15.  The veracity of the allegations made by the Applicant and Respondent and other issues will have to be dealt with by the court dealing with the main application. All that I had to deal with is whether the first Respondent has made out a case for security for costs.

 

16.  In my view, even on the Applicant’s own version, she is not entitled to an order for security for costs. The Respondent’s claim against the Applicant is for retransfer of unit 108 into its name. The claim for restitution of the money she paid for the unit is essentially a counterclaim by the Applicant against the Respondent. The onus is on her to establish the veracity of this counterclaim, which would be one for unjustified enrichment.

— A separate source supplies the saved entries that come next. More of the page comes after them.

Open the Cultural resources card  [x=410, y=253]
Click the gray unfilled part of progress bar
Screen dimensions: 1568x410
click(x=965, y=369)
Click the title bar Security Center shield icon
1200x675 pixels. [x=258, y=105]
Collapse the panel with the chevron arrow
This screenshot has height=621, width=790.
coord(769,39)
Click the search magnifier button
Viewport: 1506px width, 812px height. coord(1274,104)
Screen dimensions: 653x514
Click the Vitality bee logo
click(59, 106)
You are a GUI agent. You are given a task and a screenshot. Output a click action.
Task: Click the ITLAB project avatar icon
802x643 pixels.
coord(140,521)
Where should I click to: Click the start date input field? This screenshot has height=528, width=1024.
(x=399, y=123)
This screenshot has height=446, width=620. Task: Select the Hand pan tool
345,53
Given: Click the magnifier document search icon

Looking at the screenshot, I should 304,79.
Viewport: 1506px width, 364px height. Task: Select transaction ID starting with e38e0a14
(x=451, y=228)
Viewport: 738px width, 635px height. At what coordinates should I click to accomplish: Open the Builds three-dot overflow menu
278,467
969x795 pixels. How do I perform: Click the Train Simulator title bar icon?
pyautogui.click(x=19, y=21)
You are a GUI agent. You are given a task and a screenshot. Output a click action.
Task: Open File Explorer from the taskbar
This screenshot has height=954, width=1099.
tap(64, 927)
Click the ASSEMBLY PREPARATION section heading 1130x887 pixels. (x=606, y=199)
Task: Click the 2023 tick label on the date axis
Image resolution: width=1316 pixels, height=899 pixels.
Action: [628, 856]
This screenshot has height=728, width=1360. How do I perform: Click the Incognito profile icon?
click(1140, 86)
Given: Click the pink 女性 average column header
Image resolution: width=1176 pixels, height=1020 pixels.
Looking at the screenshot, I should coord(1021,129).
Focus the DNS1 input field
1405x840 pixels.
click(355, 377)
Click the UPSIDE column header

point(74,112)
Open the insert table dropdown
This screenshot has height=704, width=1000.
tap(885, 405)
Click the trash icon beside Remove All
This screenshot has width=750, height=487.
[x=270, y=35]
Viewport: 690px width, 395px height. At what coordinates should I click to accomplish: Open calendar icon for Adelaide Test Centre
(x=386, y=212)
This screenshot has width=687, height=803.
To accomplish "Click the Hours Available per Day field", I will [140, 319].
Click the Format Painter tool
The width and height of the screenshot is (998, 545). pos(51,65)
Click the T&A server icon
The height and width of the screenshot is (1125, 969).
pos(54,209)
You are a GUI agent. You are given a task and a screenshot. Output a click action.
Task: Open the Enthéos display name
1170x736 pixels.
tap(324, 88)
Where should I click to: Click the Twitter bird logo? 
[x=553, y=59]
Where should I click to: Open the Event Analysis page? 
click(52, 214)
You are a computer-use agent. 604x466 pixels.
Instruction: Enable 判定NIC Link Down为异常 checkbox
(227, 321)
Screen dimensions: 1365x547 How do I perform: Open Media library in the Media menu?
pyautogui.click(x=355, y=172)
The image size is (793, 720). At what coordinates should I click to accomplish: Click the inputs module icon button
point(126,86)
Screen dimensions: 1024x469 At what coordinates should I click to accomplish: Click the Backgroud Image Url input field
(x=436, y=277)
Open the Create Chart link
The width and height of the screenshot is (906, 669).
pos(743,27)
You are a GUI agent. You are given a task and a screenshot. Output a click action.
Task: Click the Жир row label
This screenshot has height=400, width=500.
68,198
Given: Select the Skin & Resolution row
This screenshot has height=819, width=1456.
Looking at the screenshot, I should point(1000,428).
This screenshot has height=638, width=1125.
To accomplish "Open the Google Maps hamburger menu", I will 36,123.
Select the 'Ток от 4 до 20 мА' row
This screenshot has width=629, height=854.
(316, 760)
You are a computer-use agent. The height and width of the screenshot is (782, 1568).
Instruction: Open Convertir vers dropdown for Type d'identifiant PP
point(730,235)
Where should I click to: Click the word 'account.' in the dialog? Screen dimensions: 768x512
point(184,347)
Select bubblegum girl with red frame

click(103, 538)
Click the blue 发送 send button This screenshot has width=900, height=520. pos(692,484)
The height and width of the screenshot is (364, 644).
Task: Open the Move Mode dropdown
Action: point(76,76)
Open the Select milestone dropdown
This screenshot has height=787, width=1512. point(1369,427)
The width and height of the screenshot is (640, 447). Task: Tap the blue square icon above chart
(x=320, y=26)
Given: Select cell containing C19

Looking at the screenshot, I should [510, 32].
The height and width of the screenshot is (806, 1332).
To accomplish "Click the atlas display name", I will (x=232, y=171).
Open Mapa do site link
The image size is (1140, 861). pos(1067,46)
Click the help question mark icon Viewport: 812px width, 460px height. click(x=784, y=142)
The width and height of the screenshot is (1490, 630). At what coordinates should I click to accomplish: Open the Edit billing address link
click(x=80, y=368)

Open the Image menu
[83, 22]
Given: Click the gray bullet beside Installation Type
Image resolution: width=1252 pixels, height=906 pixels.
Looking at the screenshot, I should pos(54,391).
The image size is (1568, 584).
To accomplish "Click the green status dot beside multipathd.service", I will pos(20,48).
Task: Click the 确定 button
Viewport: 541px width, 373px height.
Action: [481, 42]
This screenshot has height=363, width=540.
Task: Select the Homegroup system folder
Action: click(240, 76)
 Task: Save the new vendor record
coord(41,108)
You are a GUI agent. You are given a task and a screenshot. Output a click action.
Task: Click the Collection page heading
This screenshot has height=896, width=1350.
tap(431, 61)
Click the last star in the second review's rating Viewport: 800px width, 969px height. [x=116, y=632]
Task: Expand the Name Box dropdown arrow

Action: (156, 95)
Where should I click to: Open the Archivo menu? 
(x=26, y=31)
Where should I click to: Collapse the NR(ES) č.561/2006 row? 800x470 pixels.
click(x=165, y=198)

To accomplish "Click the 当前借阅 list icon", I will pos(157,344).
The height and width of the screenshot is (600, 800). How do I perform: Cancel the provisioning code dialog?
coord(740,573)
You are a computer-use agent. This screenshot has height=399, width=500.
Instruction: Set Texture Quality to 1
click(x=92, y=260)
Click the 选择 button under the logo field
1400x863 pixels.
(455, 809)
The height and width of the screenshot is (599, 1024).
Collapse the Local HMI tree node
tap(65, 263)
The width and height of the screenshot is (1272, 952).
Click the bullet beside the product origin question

In my view, it cannot be the basis of a an application for security for costs against the Respondent.

 

17.  In launching the main application, all that the Respondent has done is to give effect to the order of her ladyship Mia J, a finding which is not challenged by the parties for the purposes of this application.

 

18.  If I were to order the Applicant to give security for costs, and if it were unable to do so, this would mean that the Applicant would be entitled to retain registration of the unit in her name despite not being the lawful owner of the unit. This would have the effect of defeating the purpose of the order granted by her ladyship Mia. J and legalizing the illegal. This is clearly untenable.

 

19.  In my opinion, the court hearing the main matter may hold that the Respondent’s claim for retransfer is essentially vindicatory in nature. See in this regard the case of Quartermark Inv (Pty) Ltd v Mkhwanazi  2014 (3) SA 96 (SCA) ([2013] ZASCA 150) at paragraphs [26] and [27] which read as follows:

[26] A party that proceeds by way of the rei vindicatio need not tender restitution of what has been received pursuant to a contract sought to be set aside, because the cause of action is complete without such tender. Restoration of the benefit received may be the subject of a separate claim for unjust enrichment. In Rhoode v De Kock and Another Cloete JA contrasted this with a situation where the rei vindicatio was not available. In the latter instance the party is obliged to sue for restitution and tender restitution of the benefit received under the impugned contract.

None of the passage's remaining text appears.